Mata air tempatnya harus menuruni tebing dulu beberapa meter ke bawah, cukup curam. Mata air mengalir dari celah-celah batu, airnya sangat segar. Dan untuk pertama kalinya saya cuci muka dan keramas di gunung.

Ketika senja mulai tiba, seperti biasa, angin mulai berhembus kencang membawa udara dingin menggantikan panas terik matahari. Pemandangan senja di Plawangan Sembalun luar biasaaa... Tak jemu rasanya untuk menikmati dan berfoto-foto di sini. Ternyata Indonesia punya alam seindah ini, yang keindahannya seperti dongeng. Terlalu banyak foto-foto indah yang tidak bisa saya upload semua.

 Dwiwarna berkibar megah saat senja di Plawangan
 Lihat.. Mataharinya terbenam
 Dan Bendera Mapateka pun berkibar di Rinjani
 Saya melihatnya langsung dengan mata saya keindahan seperti negeri dongeng
 Pendaki-pendaki lain menikmati Sunset di Plawangan
 Sunset seperti di lukisan-lukisan, Indonesia punya ini..
 Berhembusnya angin yang kencang menerbangkan sampah-sampah plastik kresek, tapi sampah-sampah ini justru terlihat seperti layangan berwarna-warni
 Lautan awan di Plawangan
Puas menikmati senja, dan udara pun semakin dingin, kami lebih sering masuk tenda, dan menikmati makan malam istimewa yang di masak oleh chef profesional kita. O iyaa, hari itu bulan purnama bersinar terang menyinari malam, menambah indah malam di Sembalun. Dan ternyata, di sini masih ada sinyal HP. Ada toilet juga sebenarnya, tapi sudah tidak fungsional, sudah terlalu penuh. Penuh dengan apa? Ya kalian tau lah dengan apa. Hehe.

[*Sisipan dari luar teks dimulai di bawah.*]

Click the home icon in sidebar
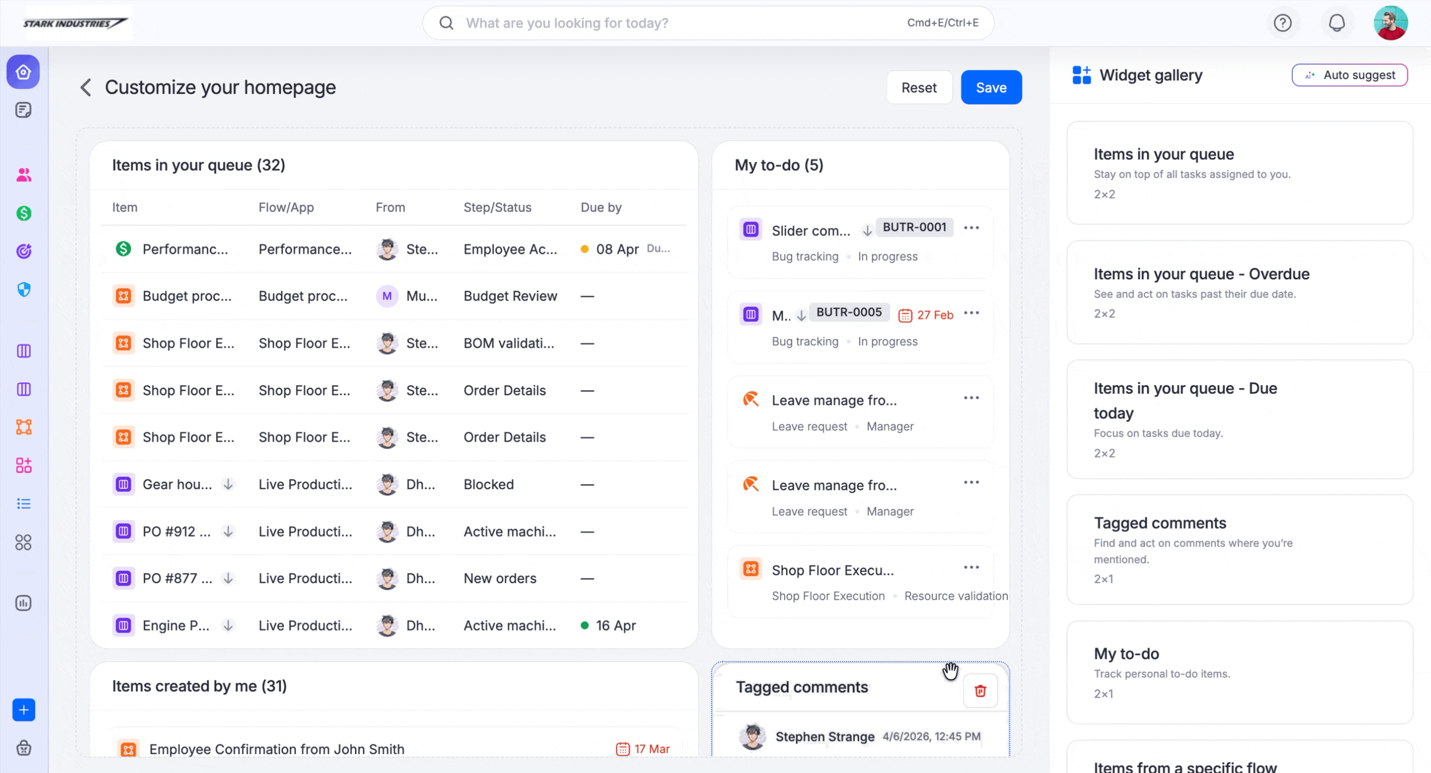 click(23, 72)

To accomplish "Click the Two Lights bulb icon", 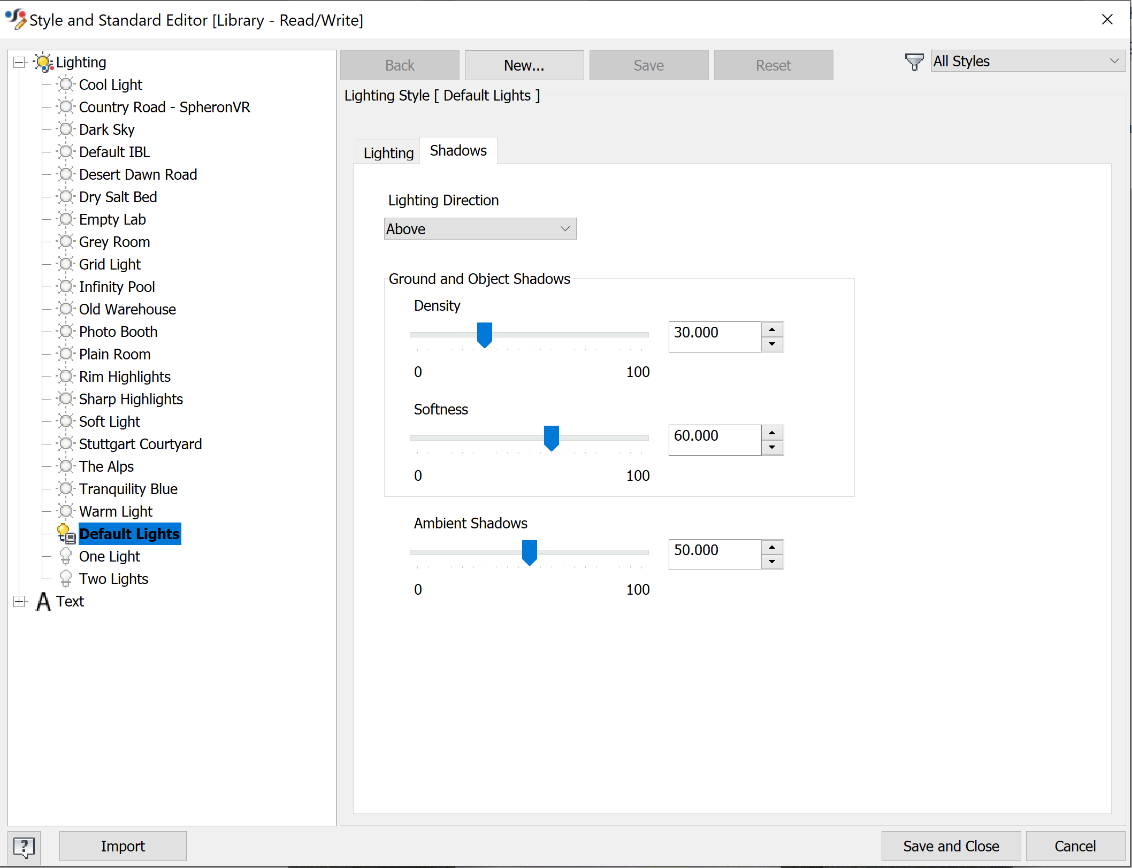I will coord(66,579).
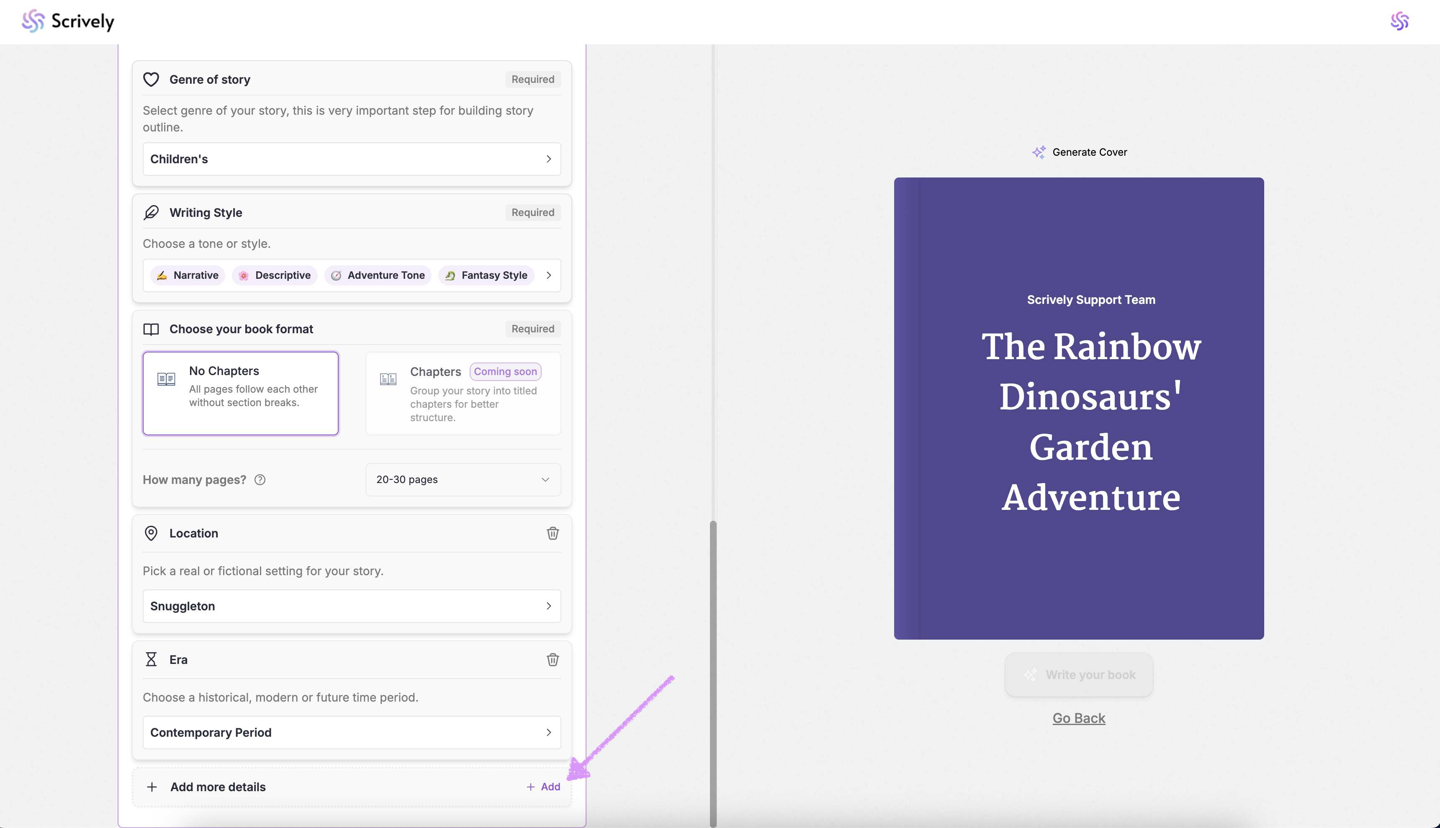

Kami harus cepat istirahat, besok dini hari kami berencana untuk bisa ke puncak, sekitar pukul 02.00 pagi. Malam itu angin berhembus sangat kencang.

Bersambung ke part 3

Senin, 21 Oktober 2013

See You Soon, Rinjani part 1

“Aku datang kesini bukan untuk membuktikan bahwa aku seorang yang kuat ataupun tangguh. Tapi aku datang untuk melihat betapa ternyata aku hanya bagian yang sangat kecil dari alam ini, hanya sebutir debu di antara langit, bumi, dan bebatuan pegunungan. Dan bahwa Tuhan Yang Maha Kuasa dengan mudah menciptakan alam seindah ini, dan tentulah Ia sangat kuasa menghancurkannya dalam sekejap bagai bulu yang dihamburkan-A.I.A on Rinjani 2013”
Setelah sekian lama saya akhirnya baru memposting lagi tulisan baru di blog ini, sebenarnya waktu menulis yang kurang tepat di tengah padatnya deadline tugas dan semakin dekatnya UTS. Tapi yaa, saya memang ingin sekali bercerita tentang pengalaman yang mungkin bisa bermanfaat untuk teman2 yang berkeinginan untuk melihat indahnya alam gunung Rinjani.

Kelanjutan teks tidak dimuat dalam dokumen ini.